I hope that all this shows you that I've educated myself sufficiently.
Wow, you haven't educated yourself at all. You haven't even read the article linked in this conversation. If you had read it, you would have come across the enormous similarities between this program and the social workshops that you describe. Here, since you haven't bothered to read it
> Most people making subminimum wages, like Chris Wilson, work in factorylike settings known as sheltered workshops, which are supervised workplaces for people with disabilities. Workers package and assemble products, for example, sometimes folding paper, making jewelry, or sorting mail.

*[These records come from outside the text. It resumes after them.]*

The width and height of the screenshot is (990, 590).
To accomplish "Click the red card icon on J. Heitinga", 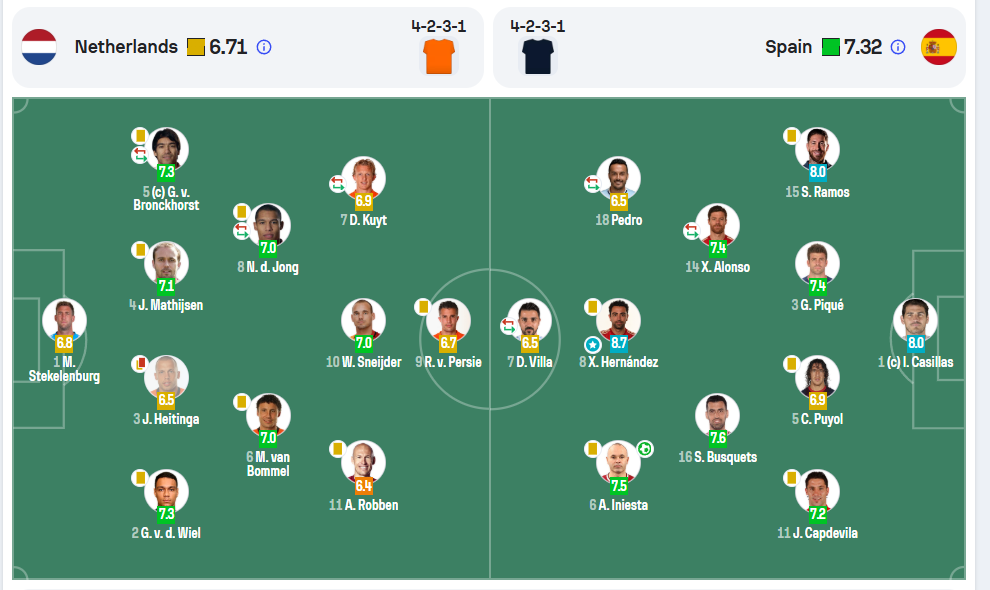I will (140, 364).
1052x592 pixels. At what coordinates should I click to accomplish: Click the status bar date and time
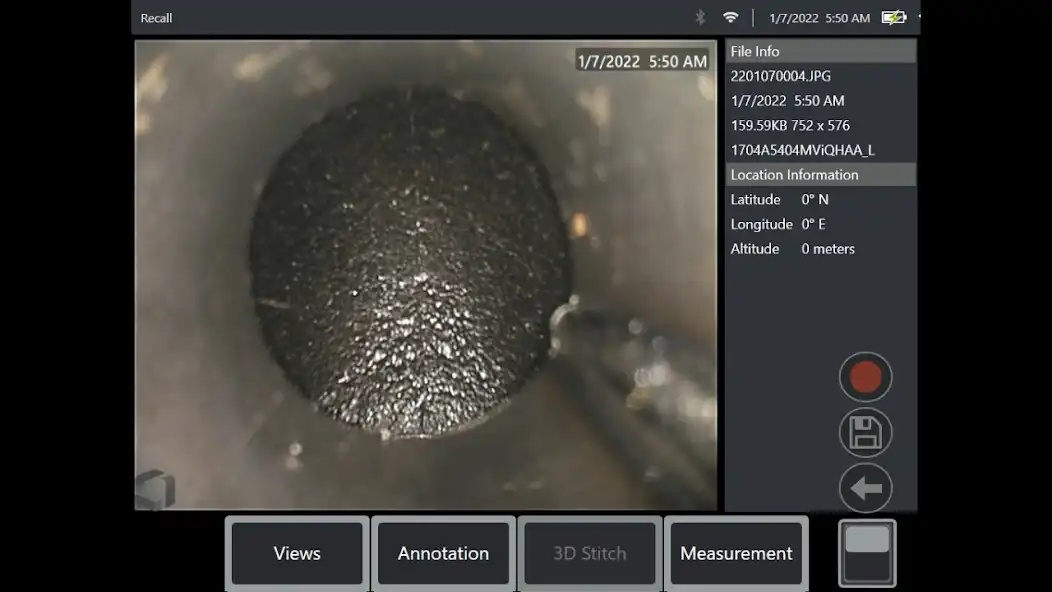(819, 18)

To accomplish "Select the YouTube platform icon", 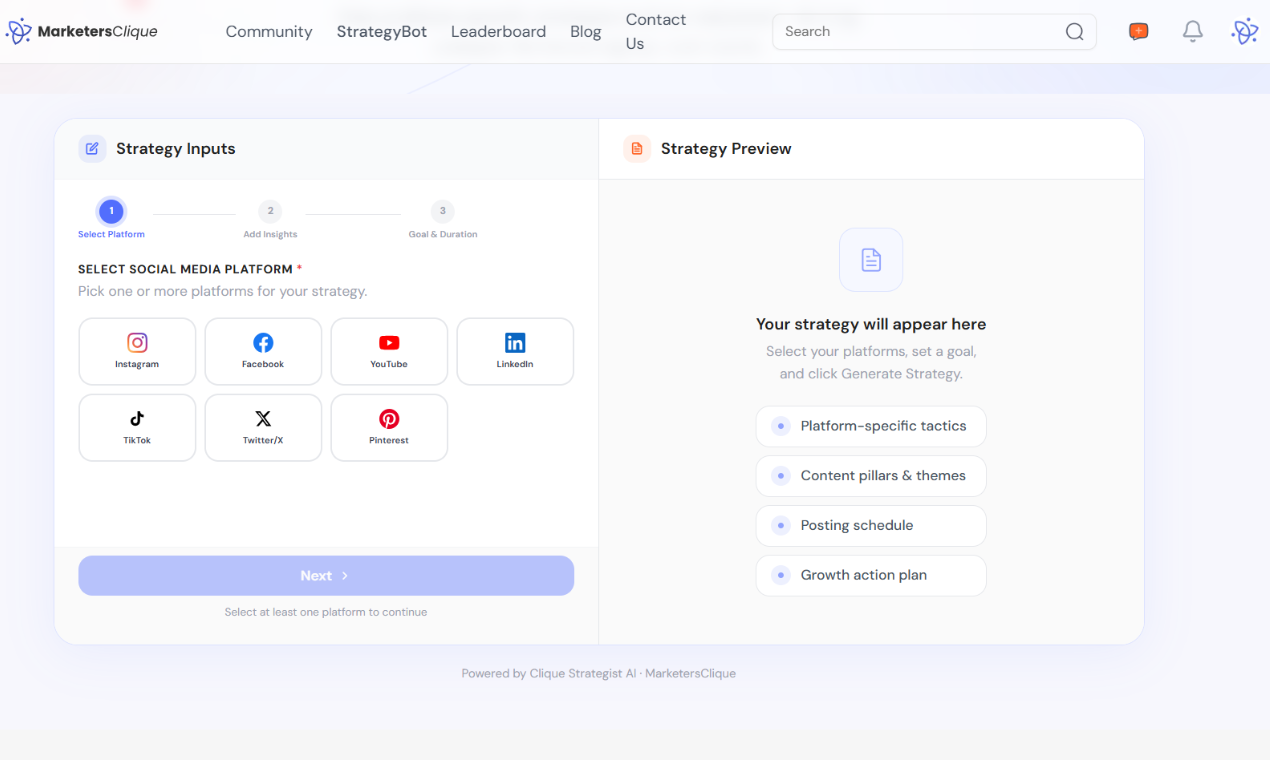I will (389, 351).
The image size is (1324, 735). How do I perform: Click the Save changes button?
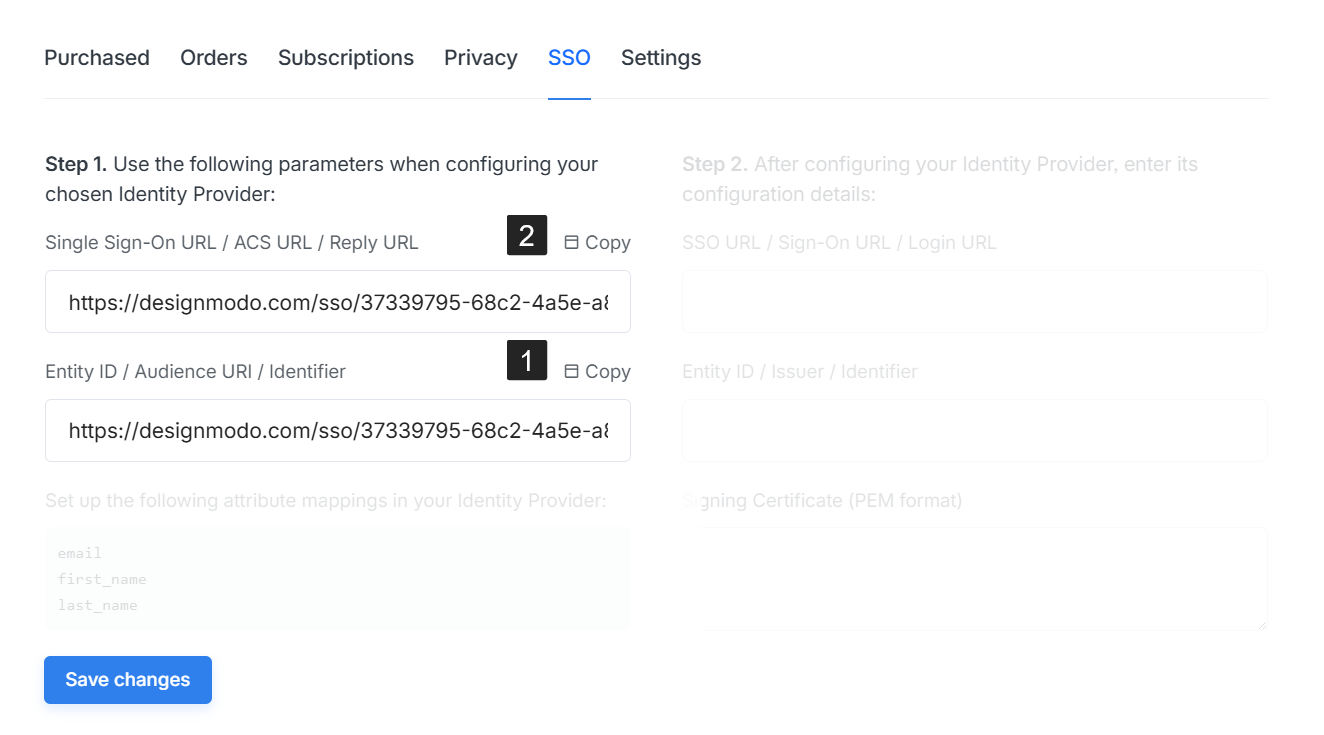tap(128, 680)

The subminimum wage is only allowed for people who are unable to work at normal levels of productivity because of their disability - in other words, it doesn't apply to people with a disability who can produce an hour of work that's worth the same as an able-bodied person doing the same job. (Also worth noting that 'able-bodied' is an odd word to use in this context, most of the people in this program would have an intellectual disability, not a physical one.) For your further education, here's an article that contains some examples of how this is measured:
> For example, if an average worker loads 100 boxes in an hour, but the worker being tested loads 15, that worker could be assigned a wage that is 15 percent of the average worker’s, or $2.25 an hour, rather than Seattle’s $15 minimum wage.
...
> With a supervisor, the six workers complete the amount of work that would normally be done by two people.

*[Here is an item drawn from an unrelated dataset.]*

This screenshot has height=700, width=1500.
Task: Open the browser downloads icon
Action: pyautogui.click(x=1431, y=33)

Why is minimum wage fair, and why is it better for people with disabilities severe enough that no one wants to pay them above minimum wage to not earn anything?

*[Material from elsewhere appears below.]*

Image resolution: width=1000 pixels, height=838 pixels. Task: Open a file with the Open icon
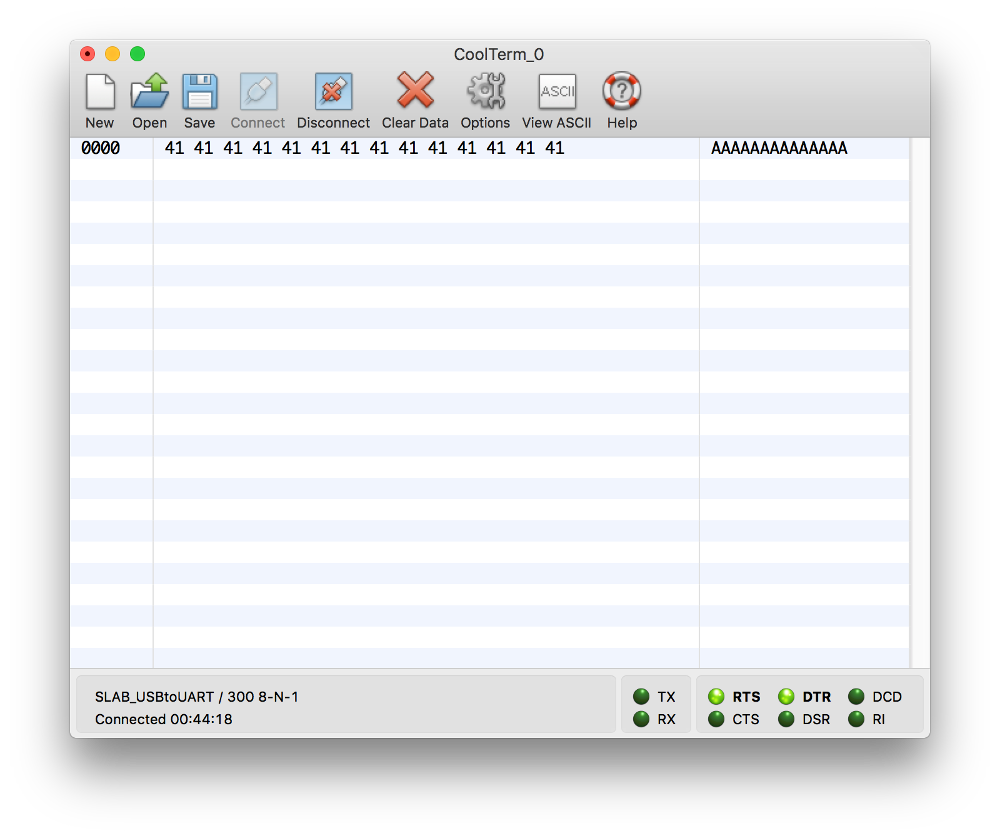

The idea is that some people with disabilities are going to be unable to find work where they can produce value higher the federal or state minimum wage. It’s possible such work exists, but maybe not where they live or maybe not in something they’re trained in. A job is better than no job, for more reasons than just money. Work gives people the feeling of earning their way, like they are valuable to others in their own right.
Whether such a policy is actually fair depends on specific empirical facts, not some a priori judgment. You’d need to know the economics of labor by people with different disabilities, the ability of companies to accommodate those disability, and so forth.
I just hope that he is being payed fairly. Here is an example of someone who is disabled and not being payed fairly in my opinion.
>Kandu Industries can pay Chris and roughly 150 other workers substantially below the federal minimum wage of $7.25 an hour because of a 1938 provision in the Fair Labor Standards Act that permits employers, who apply to the Department of Labor for a waiver, to pay lower wages to people with disabilities.[1]
>According to the department, about 20 percent of people with disabilities participate in the workforce, and of that group, about 3 percent, or approximately 195,000 workers, are being paid subminimum wages. These workers typically make well below the minimum wage, sometimes as low as “pennies per hour,” according to the Department of Justice.[1]